======== Exercise materials
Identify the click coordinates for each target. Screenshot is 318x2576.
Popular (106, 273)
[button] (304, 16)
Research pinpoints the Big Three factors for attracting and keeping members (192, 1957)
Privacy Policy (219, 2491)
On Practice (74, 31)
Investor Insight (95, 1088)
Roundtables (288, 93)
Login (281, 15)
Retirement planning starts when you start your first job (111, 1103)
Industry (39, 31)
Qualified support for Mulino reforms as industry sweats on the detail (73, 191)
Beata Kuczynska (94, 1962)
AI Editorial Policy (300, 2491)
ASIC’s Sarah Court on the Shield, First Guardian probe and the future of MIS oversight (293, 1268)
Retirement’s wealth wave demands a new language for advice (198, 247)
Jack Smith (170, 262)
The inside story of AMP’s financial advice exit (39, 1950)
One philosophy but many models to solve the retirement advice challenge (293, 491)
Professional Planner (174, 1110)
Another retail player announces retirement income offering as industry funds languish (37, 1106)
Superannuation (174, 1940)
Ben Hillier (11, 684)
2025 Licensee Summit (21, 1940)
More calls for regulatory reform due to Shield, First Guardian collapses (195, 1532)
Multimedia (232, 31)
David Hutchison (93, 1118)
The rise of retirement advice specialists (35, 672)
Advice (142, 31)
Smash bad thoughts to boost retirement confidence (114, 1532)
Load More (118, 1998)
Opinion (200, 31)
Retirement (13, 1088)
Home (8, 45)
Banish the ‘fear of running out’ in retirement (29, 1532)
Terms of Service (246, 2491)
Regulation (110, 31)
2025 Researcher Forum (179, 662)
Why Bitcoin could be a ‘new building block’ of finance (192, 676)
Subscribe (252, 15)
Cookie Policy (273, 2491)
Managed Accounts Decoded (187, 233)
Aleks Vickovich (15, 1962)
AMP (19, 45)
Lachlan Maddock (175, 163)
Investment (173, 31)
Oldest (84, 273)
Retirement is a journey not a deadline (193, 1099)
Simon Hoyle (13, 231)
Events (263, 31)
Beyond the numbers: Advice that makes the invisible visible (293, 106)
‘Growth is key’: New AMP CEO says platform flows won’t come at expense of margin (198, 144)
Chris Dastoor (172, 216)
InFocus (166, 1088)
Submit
================
Repeat the records exactly, leaving out none of them.

Identify the click coordinates for each target. Screenshot is 318x2576.
Popular (106, 273)
[button] (304, 16)
Research pinpoints the Big Three factors for attracting and keeping members (192, 1957)
Privacy Policy (219, 2491)
On Practice (74, 31)
Investor Insight (95, 1088)
Roundtables (288, 93)
Login (281, 15)
Retirement planning starts when you start your first job (111, 1103)
Industry (39, 31)
Qualified support for Mulino reforms as industry sweats on the detail (73, 191)
Beata Kuczynska (94, 1962)
AI Editorial Policy (300, 2491)
ASIC’s Sarah Court on the Shield, First Guardian probe and the future of MIS oversight (293, 1268)
Retirement’s wealth wave demands a new language for advice (198, 247)
Jack Smith (170, 262)
The inside story of AMP’s financial advice exit (39, 1950)
One philosophy but many models to solve the retirement advice challenge (293, 491)
Professional Planner (174, 1110)
Another retail player announces retirement income offering as industry funds languish (37, 1106)
Superannuation (174, 1940)
Ben Hillier (11, 684)
2025 Licensee Summit (21, 1940)
More calls for regulatory reform due to Shield, First Guardian collapses (195, 1532)
Multimedia (232, 31)
David Hutchison (93, 1118)
The rise of retirement advice specialists (35, 672)
Advice (142, 31)
Smash bad thoughts to boost retirement confidence (114, 1532)
Load More (118, 1998)
Opinion (200, 31)
Retirement (13, 1088)
Home (8, 45)
Banish the ‘fear of running out’ in retirement (29, 1532)
Terms of Service (246, 2491)
Regulation (110, 31)
2025 Researcher Forum (179, 662)
Why Bitcoin could be a ‘new building block’ of finance (192, 676)
Subscribe (252, 15)
Cookie Policy (273, 2491)
Managed Accounts Decoded (187, 233)
Aleks Vickovich (15, 1962)
AMP (19, 45)
Lachlan Maddock (175, 163)
Investment (173, 31)
Oldest (84, 273)
Retirement is a journey not a deadline (193, 1099)
Simon Hoyle (13, 231)
Events (263, 31)
Beyond the numbers: Advice that makes the invisible visible (293, 106)
‘Growth is key’: New AMP CEO says platform flows won’t come at expense of margin (198, 144)
Chris Dastoor (172, 216)
InFocus (166, 1088)
Submit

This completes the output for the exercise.